The anticipation built within her as she sailed off the edge of the map. Ahead of her, an undiscovered land, the tantalising glimmers of possibility flickering inside her like neurons in the brain. Just what lay ahead? And would she ever see her home again? This may not have been an easy time to be a woman in many places, but a Viking woman was different. She became the most travelled woman in the Middle Ages. But harsh conditions and famine in a fledgling colony in Vinland would test her mettle. Viking women have been lost to history but they played a far more important role than anyone realises. This is the story of one Viking adventurer, Gudrid Thorbjarnardóttir, and the one question we all have: did she really exist as her sagas claim?


The Sagas of Gudrid

The name of Gudrid Thorbjarnardóttir [guth-free / thr-weath-foilr-laa-theaur-bya-ru-aar-eau-oht-ayre] (sorry Icelanders, your language is a nightmare) appears in two Viking sagas: The Saga of Greenlanders and The Saga of Eirik the Red.

You just don’t think of Vikings named ‘Eric’, do you?

In one saga, Gudrid is poor and ends up shipwrecked on her way to Greenland. In the other, she’s rich and survives a harsh Greenland winter before travelling to Vinland, now coastal North America. Each saga is like a giant, ancient tree. While minor details vary, the story is essentially the same.

In both sagas, Gudrid was born in the late 9th century in Snæfellsnes, Iceland. That’s over 1,000 years ago. She was born to a Christian family, early adopters in a time when paganism reigned. As a child, Gudrid lived with friends of her father, a tradition at the time and not at all weird.

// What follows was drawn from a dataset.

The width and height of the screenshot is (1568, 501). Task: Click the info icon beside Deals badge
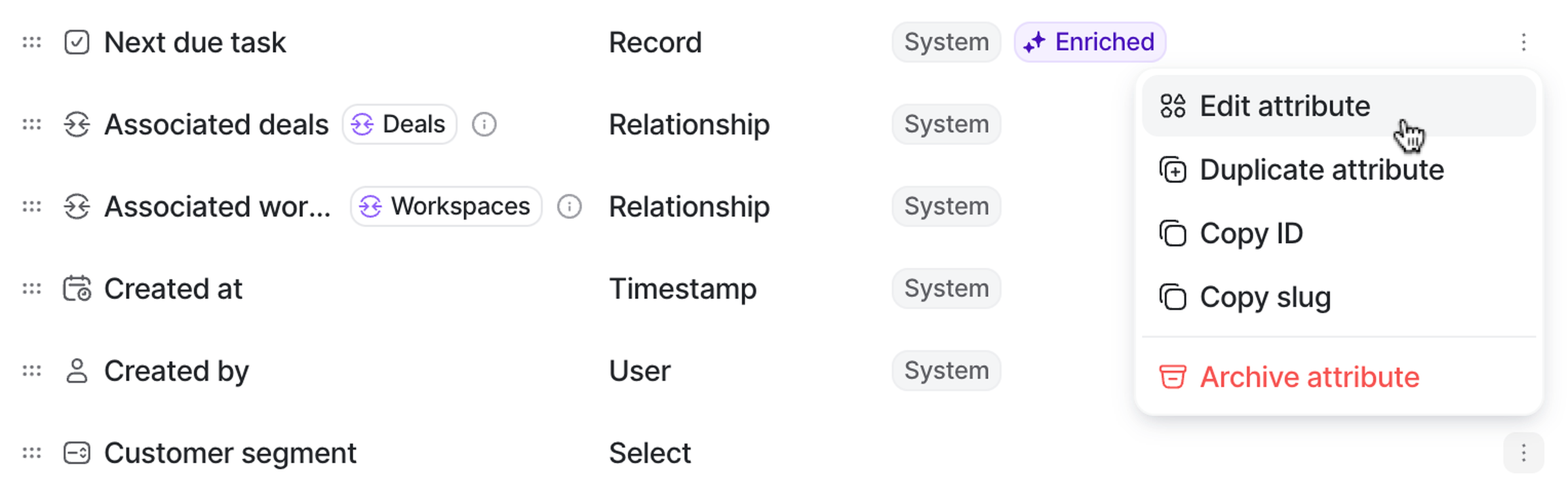point(484,124)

At 15, Gudrid travelled with her father, Thorbjorn, to Greenland, where the trouble-making Eirik was busy setting up a new Viking settlement. ‘Eiriks’ are notoriously troublesome, it seems…

Gudrid had already turned down a marriage proposal, not because she was too young but because her father arranged it. Oh, and the guy she was to marry was her father’s slave. She didn’t like that a great deal.

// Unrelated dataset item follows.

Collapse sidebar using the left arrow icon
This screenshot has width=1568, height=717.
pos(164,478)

So that’s how she ended up on a voyage to Greenland, where she married Thorir, a Norwegian man, but he died the following winter during a famine. So then she marries Thorstein, son of Eirik, the younger brother of Leif, the first European man to set foot in the Americas.

Following in Leif’s footsteps, Thorstein set sail for the New World. And he took his new bride with him. This was her choice. But they never made it to Vinland, literally ‘wine land’, the Vikings’ name for a region of North America.

Winter was coming and they had to turn around. They made it back to Greenland just before the harsh winter set in. All around Gudrid, one by one, people started dying. The brutal conditions brought famine and, among the dead, Thorstein. He died of the plague. Gudrid believes she was visited by his ghost, telling her:

“Your destiny [will] be a great one.”

She was now widowed, stranded in this never-ending winter. Every day was a battle to survive. She was 17 years old. Viking women had far greater equality than we may realise. It was her choice where to live, her choice of who to marry next, and even her choice about what to do with her life.

It might not sound radical by today’s standards, but 1,000 years ago?

Gudrid decided to marry Thorfinn Karlsefni, an Icelandic merchant, known by the nickname, ‘The Makings of a Man’. But what did Gudrid want in life?

Well, she wanted to complete the journey. The journey that killed Thorstein’s brother and the journey Thorstein himself could not complete. Gudrid wanted to travel to Vinland.

She and Thorfinn joined an expedition that included sixty men, five women and some sheep, and they headed out for the New World…


The Journey to Vinland and the Viking Nun

In one saga, Gudrid is ‘the fairest of women’ and had a lovely singing voice. In another, she’s described as knowing ‘well how to carry herself among strangers’. It came in handy when dealing with indigenous peoples later on. The settlers made it.

The Viking ship, with Gudrid onboard, landed in Vinland (North America) some 500 years before Christopher Columbus. Gudrid and Thorfinn lived in a settlement in Vinland for the next three years, having a son named Snorri, the first European born in North America.

But numerous hostile encounters with indigenous people meant that this simply wasn’t a safe place to raise a family and so, reluctantly, Gudrid and her family set sail back to Iceland. Although, along the way, they stopped off in Norway and Greenland.

Gudrid was as well-travelled as her nickname suggests.

The family found themselves at a farm named Glaumbær, where Gudrid had another child. In her late 50s, she embarked on another voyage, this time ON FOOT to Rome. She left a Christian Viking, she returned as a nun. To walk that distance is about 568 hours or getting on for 24 days, without sleep or rest. Well, I say ‘on foot’, some of it was on a boat, but in either case, a bloody long time…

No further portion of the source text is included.